Il riarmo di Ursula è un bluff: stiamo con la Nato
Giovanni Sallusti · 25 Giugno 2025
Cari ascoltatori, oggi forse è il caso di ripetere un’ovvietà: tendiamo a fidarci più della Nato che di Ursula von der Leyen. La cronaca di queste ore racconta che al summit dell’Alleanza Atlantica – dove sul tavolo c’è l’istanza americana di richiesta ai Paesi europei di aumentare le loro spese militari per contribuire con decoro alla sostenibilità della Nato – si mischiano le velleità europee che si condensano nel folle progetto Rearm Europe, ricordate, quello degli 800 miliardi di euro.
Per fare chiarezza: a garantire all’Italia e all’Europa 80 anni di pace e prosperità (e sta continuando) è stata la Nato, con buona pace della vulgata dei fondamentalisti eurocratici, secondo la quale a garantire il nostro benessere sarebbe stato il processo di unificazione europea. Giusto una postilla: all’Unione sovietica il processo di unificazione europea faceva il solletico, mentre l’esposizione militare americana no, e a sostenere l’equilibrio durante la Guerra fredda sono stati solo i missili Usa che bilanciavano i missili sovietici puntati sulle nostre capitali, Roma compresa. Vinta quella guerra, franato il muro di Berlino e crollato il comunismo, la Nato ha poi garantito ai Paesi europei, Italia inclusa, di far parte dell’alleanza militare di gran lunga più robusta della storia, una potente deterrenza verso dittatori, criminali, canaglie globali varie.
È così che a un certo punto è emersa l’odierna contraddizione strutturale, che non ha inventato Donald Trump: il primo presidente americano a definire scrocconi gli alleati europei, che salivano sul bus della difesa senza pagare il biglietto, è stato Barack Obama, l’idolo del mainstream progressista globale. Una sproporzione contabile, oltre che tecnologica e militare, che era già stata sottolineata via via da tutti i presidenti Usa degli ultimi decenni, perché dopo il crollo del Muro è diventato sempre più difficile convincere il contribuente americano a mantenere da solo l’Alleanza atlantica. Ognuno deve contribuire in proporzione al suo peso, è normale.
A noi conviene rimanere nel legame transatlantico, far parte di un’alleanza che scoraggia qualunque canaglia globale a prendere iniziative contro l’Europa e che è a tutt’oggi ancora la miglior garanzia di libertà.

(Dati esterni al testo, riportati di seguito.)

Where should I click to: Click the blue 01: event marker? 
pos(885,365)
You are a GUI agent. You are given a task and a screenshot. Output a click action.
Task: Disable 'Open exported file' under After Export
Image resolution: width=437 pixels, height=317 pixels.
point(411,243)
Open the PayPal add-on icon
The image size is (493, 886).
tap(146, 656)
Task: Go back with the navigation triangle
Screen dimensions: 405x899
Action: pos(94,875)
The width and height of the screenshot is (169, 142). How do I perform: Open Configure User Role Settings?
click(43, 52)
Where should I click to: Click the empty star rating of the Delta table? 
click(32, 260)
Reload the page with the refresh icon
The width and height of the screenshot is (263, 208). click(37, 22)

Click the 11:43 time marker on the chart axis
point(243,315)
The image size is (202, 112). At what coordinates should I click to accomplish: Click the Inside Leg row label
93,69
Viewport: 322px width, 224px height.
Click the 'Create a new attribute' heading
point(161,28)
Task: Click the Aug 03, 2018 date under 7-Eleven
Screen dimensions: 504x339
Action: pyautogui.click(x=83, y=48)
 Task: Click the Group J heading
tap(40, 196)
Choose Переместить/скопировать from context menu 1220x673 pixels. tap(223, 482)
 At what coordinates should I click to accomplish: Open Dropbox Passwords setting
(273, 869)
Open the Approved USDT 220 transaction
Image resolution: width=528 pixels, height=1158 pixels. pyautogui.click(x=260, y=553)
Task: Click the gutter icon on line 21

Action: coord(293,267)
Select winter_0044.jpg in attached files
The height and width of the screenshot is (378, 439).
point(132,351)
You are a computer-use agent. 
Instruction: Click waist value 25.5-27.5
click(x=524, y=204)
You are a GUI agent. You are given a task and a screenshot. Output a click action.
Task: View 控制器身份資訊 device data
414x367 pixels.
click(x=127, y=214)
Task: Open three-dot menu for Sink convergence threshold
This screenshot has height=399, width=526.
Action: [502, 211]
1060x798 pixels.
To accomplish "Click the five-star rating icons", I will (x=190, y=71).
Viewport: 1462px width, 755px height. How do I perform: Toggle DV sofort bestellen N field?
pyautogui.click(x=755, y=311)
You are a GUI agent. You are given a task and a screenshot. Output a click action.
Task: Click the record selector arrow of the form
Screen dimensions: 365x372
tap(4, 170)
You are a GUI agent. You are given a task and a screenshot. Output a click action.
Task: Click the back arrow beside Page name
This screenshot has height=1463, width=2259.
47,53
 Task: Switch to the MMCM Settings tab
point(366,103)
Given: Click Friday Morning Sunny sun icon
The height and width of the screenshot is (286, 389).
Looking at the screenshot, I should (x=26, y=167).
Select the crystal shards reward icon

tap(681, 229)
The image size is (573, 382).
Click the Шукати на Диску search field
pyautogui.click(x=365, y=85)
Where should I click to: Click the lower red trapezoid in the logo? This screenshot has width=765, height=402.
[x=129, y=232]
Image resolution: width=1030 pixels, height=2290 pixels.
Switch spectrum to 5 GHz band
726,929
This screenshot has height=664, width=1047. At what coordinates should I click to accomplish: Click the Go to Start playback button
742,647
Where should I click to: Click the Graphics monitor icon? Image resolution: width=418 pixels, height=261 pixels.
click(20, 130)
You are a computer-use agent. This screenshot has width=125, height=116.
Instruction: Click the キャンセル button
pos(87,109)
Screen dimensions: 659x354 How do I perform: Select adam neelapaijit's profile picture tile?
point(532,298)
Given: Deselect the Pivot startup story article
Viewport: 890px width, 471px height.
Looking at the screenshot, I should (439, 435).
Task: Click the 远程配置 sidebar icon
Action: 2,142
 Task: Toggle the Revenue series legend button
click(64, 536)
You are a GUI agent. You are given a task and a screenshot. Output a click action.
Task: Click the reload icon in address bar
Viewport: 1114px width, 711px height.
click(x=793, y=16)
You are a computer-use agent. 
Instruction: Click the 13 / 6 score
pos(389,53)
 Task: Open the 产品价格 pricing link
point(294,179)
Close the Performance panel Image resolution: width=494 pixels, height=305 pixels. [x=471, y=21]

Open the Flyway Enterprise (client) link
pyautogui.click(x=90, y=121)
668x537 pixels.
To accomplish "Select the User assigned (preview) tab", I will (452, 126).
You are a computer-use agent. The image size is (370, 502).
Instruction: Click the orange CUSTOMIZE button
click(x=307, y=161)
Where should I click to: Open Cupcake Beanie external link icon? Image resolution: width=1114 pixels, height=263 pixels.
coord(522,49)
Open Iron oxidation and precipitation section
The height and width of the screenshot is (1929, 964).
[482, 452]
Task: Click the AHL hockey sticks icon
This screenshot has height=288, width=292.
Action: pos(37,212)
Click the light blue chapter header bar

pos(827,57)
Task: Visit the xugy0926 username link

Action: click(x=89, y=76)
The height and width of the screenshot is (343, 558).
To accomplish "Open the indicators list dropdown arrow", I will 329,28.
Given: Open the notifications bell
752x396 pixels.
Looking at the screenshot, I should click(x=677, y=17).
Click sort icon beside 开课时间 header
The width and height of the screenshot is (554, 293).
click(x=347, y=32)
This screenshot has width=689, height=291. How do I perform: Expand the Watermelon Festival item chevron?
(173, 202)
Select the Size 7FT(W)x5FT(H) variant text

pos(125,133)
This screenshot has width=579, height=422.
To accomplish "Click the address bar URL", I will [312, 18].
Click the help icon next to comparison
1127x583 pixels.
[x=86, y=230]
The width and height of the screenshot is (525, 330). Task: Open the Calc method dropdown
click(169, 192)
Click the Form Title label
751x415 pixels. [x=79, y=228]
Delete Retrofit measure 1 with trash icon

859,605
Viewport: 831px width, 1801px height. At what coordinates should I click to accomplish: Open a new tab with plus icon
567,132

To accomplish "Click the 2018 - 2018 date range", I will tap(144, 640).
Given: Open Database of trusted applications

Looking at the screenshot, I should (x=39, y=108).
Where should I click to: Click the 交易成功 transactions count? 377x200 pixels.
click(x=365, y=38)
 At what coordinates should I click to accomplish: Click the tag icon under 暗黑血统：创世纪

Il Rearm Europe è un’altra cosa già nelle intenzioni dei suoi promotori, cioè la Commissione europea a guida von der Leyen e i due Paesi ancora convinti di esserne l’asse, Francia e Germania: nella retorica, si propone come l’autonomia strategica dell’Europa rispetto all’America, insinuando che per la deterrenza militare si può fare perfino a meno .
È una tesi che militarmente fa ridere, ma che è funzionale a due istanze che non c’entrano nulla con l’Italia e che vanno anche contro i nostri interessi nazionali: una è la velleità imperialista, tardo-bonapartista della Francia, incarnata in modo parodistico dal presidente Emmanuel Macron. L’altra è l’esigenza tedesca di riqualificare le proprie filiere industriali devastate dalla follia del green deal, con decine di migliaia di posti di lavoro persi da colossi tedeschi come Continental e Volkswagen: tant’è che Volkswagen ha esso a disposizione i suoi stabilimenti per la produzione di carri armati tedeschi.
Ream Europe è uguale a riarmo franco tedesco, cosa che, soprattutto per quello tedesco, evoca fra l’altro ricordi che sui libri di storia non sono riportati come edificanti. Il trucco di lor signori è di sovrapporre i due temi, che però sono completamente slegati: aumentare ragionevolmente il nostro contributo alla Nato è nell’interesse nazionale italiano, dare il via a una nuova follia come il Rearm Europe al servizio dell’imperialismo francese e della rinascita industriale del riarmo tedesco, invece no. È semplice.